Quantity: How many individuals can be identified from the PII? So, if the data in your Analytics or DMP had PII then how many individuals could be impacted? A breach of 1,000 records vs 100,000 records might have different impacts.

Sensitivity: What is the sensitivity of the PII data? A credit card number is more sensitive than an IP address which could be more sensitive than a phone number. Also, what is the sensitivity of multiple PII data fields taken together? A name and credit card number separately may be less sensitive than the data fields taken together.

Context of Use: What is the purpose that the PII is stored or used? The context of use may cause the same types of PII to be assigned different confidentiality impact levels. If you take two lists of retail business containing  Name and email address, where one list is used for people subscribing to email offers, while the other list is for people defaulted on the balance of the credit card issued by the the retailer, then potential impacts to the affected individuals could be significantly different. The confidentiality impact of the first list might be low, while that of the second list might be medium.

Access: What is the nature of authorized access to the PII and the location of PII. Is it accessed more often or by more people in the marketing/IT teams? Is it in multiple vendor tools such as analytics, social listening, DMP, etc? Is it on marketer’s or other employee devices on media that they take offsite? If there are more occurrences, then even with authorized access there could be more opportunities to compromise the confidentiality of the PII.

Examples of PII in a Martech ecosystem

Distingushable Information: Name, Alias, Personal Identification number, SSN, passport, drivers license, credit card, financial account, physical address, email address, IP addresss, MAC address, telephone numbers, photographic image, vehicle registration.

Linkable & traceable information: date of birth, race, religion, weight, activities, geographical indicators, employment information, educational information, financial information, social network handles.

Safeguard PII residing in your Martech stack

Based on FTC Fair information practice, PII should be protected through a combination of measures, inclusing operational and security controls. Not all PII needs to be protected in the same way. The protection mechanism could vary based on teh confidentiality level of the PII. Some mechanisms to protect are the following.

Awareness: The first part is for marketers, marketing analysts and IT teams to become aware of PII and PII confidentiality impacts.

Reduction : Reduce PII to holdings to the absolute minimum necessary for performance of marketing functions. Also, once the collected PII ceases to serve its purpose to marketing, it needs to be destroyed. 

If your brand has a tendency to store and archive “everything” then that ideology will need to be reconsidered to review your brand’s holdings of previously collect PII to determine whether the PII is still relevant and necessary to meet current marketing needs. If the answer is just “yes I need all that data”, your brand has a greater chance of being exposed than if you had the absolute minimum needed PII holdings.

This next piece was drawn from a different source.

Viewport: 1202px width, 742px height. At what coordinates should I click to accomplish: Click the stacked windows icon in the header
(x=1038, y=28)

De-identification: Remove or obfuscate enough PII from an access location such that remaining information does not identify an individual and there is no reasonable basis to believe that the information can be used to identify an individual.

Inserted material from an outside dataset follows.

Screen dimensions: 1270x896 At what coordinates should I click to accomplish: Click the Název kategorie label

De-identified information could be re-identified through decryption under specific cicumstances and access controls as needed. You could also anonymize the data so that it cannot be reidentified in the future.

Access Enforcement: Work with Martech vendors to implement access control mechanisms for your marketing / IT teams to be able to enforce access control policies.

Conclusion

Today marketers are, more than ever, dealing with data about their customers and prospects. It’s of vital importance that every marketer, marketing analyst and marketing technologist understand these basics of PII and confidentiality impacts related to PII .

Awareness is the first step because it will influence the decisions you make about data within your Martech ecosystem. And it will not only help safeguard both your customers and brand against breaches, but also help you be a responsible marketer who deserves the trust of the people who do business with your brand.